Czy zatem zrezygnować z duchowych poszukiwań?
Nie. Zawsze warto przyjrzeć się sobie z lekkim dystansem, znaleźć metodę i ścieżkę właściwą dla siebie. Nie dać się zwieść iluzji sztucznego światła, bo można przegapić to prawdziwe i naturalne.
Kursy i warsztaty są dla ludzi. Nowe metody opierające się na starych wzorcach i tradycjach potrafią wskazać ciekawe możliwości i rozwiązania dzisiejszych problemów. także tych codziennych wynikających z pogoni za pracą, karierą, związkiem. Warto z nich korzystać, z zachowaniem odrobiny chociaż dystansu, nie przyjmować wszystkiego za prawdę oczywistą tylko dlatego, że ktoś wydrukował ją w książce. Zamiast naśladowania, doświadczać i czuć, bo to najlepsi nauczyciele duchowi.
Z kursów i warsztatów korzystać by zdobywać te doświadczenia, a nie by dorzucić kolejny dyplom do kolekcji. Słuchać intuicji i jeśli coś na kursie nie pasuje do naszego widzenia świata, nie ma co tego przyjmować za pewnik. Czasem najlepszą nauką i doświadczeniem jest poznanie czegoś i odrzucenie jako sprzeczne z naszym wnętrzem, a nie wikłanie się w iluzje nowych prawd, tylko dlatego, że mamy certyfikat ukończenia.

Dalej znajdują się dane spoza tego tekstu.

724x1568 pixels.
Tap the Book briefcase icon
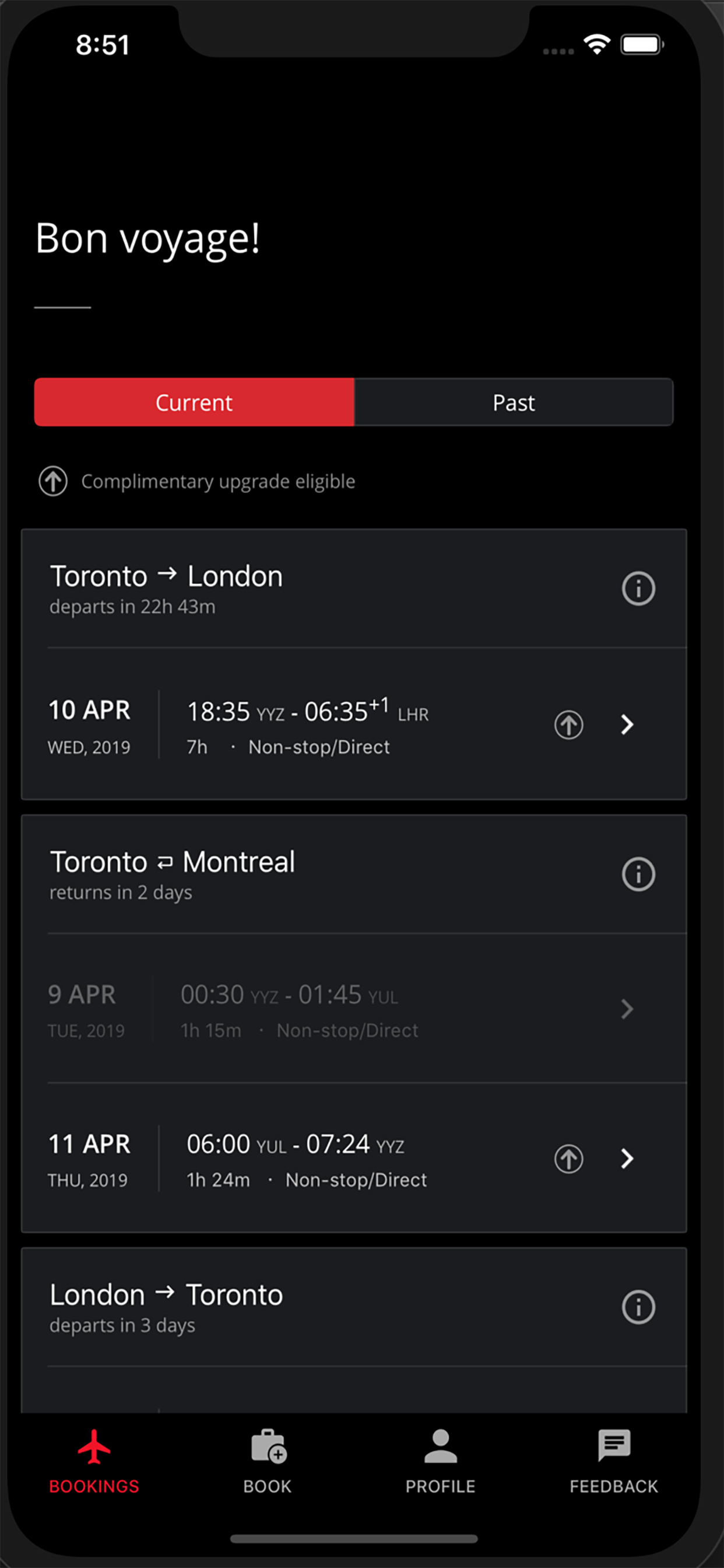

Wybierając kursy czy warsztaty tematyczne warto poczytać coś o metodzie, zapytać prowadzącego o program i źródła z jakich korzysta. Wiele z tych szkoleń prowadzonych jest przez wykwalifikowanych psychologów, psychoterapeutów i nauczycieli, którzy mają na tyle szerokie horyzonty, bogate doświadczenia, by umieć wykorzystać mądrości i techniki różnych kultur, do wspomagania i nauczania innych. I odpowiednio je nazywają, bez dorabiania pseudo ideologii i źródła pochodzenia. Nie obiecują cudów w weekend, a raczej zapoczątkowują proces wewnętrznych przemian i poszukiwań, zachęcając do pracy, która czasem efekty przynosi po latach. Bo wszak Buddą nie zostaje się w weekend.